The purpose of this paper is to evaluate the pharmacodynamics of a new 5-HT2A receptor inverse agonist PCC03039 and provide data support for its druggability and clinical trial application. In the in vitro efficacy studies, the affinities of PCC03039 for 5-HT2A, 5-HT2B, and 5-HT2C receptors and the inverse agonistic and antagonistic activities of 5-HT2A receptors were detected; in the in vivo efficacy studies, the pharmacodynamic effects of PCC03039 on DOI-induced rat head-twitch model and MK-801-induced rat hyperlocomotion model were observed. The results of the studies showed that the affinities of PCC03039 for the 5-HT2 receptors were comparable to those of the marketed drug pimavanserin, however, the inverse agonistic and antagonistic activities of PCC03039 for the 5-HT2A receptor were significantly improved, with IC50 values of 2.11 nM and 1.33 nM, which were 20-fold and 21-fold higher than that of pimavanserin, respectively.
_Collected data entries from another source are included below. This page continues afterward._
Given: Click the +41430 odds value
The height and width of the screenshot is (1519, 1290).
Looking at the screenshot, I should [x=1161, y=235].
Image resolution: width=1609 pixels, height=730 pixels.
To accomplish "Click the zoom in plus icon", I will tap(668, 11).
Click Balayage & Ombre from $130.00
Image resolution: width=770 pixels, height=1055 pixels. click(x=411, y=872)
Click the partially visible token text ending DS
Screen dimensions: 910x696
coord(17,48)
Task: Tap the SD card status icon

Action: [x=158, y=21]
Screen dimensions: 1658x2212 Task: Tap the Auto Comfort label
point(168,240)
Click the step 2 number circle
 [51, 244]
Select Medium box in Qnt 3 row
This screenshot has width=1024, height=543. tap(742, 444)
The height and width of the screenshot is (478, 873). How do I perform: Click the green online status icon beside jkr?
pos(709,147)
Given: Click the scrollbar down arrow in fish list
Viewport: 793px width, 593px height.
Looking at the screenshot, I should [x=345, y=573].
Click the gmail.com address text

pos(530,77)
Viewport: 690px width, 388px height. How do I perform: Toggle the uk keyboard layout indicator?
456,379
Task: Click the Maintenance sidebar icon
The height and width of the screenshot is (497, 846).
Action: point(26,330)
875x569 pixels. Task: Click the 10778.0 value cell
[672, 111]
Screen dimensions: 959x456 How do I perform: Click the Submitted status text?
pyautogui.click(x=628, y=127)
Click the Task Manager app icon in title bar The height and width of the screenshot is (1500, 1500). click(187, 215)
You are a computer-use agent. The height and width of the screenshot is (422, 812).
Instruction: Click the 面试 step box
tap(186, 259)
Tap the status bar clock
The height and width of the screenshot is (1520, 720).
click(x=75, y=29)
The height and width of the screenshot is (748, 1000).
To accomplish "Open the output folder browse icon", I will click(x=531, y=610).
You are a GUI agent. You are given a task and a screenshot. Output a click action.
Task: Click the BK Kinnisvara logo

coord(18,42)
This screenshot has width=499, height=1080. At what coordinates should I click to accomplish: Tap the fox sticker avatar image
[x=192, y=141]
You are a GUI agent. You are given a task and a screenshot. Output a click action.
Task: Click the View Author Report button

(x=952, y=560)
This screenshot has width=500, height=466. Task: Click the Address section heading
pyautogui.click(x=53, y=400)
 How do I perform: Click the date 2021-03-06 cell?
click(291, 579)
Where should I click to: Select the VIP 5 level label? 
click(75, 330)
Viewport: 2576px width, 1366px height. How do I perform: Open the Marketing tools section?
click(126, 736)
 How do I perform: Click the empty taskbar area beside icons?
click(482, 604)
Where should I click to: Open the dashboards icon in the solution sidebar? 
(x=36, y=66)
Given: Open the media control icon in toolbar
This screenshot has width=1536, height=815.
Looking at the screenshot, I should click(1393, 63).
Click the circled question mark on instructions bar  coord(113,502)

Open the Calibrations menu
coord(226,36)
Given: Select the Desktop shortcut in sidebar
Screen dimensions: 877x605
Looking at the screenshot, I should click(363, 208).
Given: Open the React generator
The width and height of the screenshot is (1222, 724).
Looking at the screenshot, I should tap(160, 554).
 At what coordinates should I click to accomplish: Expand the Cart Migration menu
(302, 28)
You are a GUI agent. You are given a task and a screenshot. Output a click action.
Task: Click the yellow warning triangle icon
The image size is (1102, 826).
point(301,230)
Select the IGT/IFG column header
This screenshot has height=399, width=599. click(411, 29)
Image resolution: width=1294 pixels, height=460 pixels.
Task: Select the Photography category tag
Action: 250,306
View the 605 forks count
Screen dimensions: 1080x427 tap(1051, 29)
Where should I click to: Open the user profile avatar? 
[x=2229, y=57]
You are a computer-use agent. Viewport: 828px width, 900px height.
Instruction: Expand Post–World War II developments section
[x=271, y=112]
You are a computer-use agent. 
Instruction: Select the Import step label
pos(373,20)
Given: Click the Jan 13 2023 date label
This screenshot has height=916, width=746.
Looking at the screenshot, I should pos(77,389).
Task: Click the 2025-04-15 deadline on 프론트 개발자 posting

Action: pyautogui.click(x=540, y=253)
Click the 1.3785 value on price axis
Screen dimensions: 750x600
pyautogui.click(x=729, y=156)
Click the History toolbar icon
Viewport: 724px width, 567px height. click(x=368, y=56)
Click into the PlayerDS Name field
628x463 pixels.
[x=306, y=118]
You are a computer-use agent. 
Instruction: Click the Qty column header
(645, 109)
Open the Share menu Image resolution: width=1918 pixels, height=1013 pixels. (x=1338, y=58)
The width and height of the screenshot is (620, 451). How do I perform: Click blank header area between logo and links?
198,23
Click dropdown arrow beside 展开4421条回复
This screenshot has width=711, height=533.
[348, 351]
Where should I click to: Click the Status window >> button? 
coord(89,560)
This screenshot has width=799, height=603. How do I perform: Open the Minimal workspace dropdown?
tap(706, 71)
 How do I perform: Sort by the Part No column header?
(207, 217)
PCC03039 could dose-dependently inhibit DOI-induced head-twitch and MK-801-induced hyperlocomotion in SD rats, and the pharmacodynamic effect was significantly better than pimavanserin at the equimolar dose. The above results show that PCC03039 has better pharmacodynamic activity in vitro and in vivo than pimavanserin, and has good druggability from the perspective of pharmacodynamics.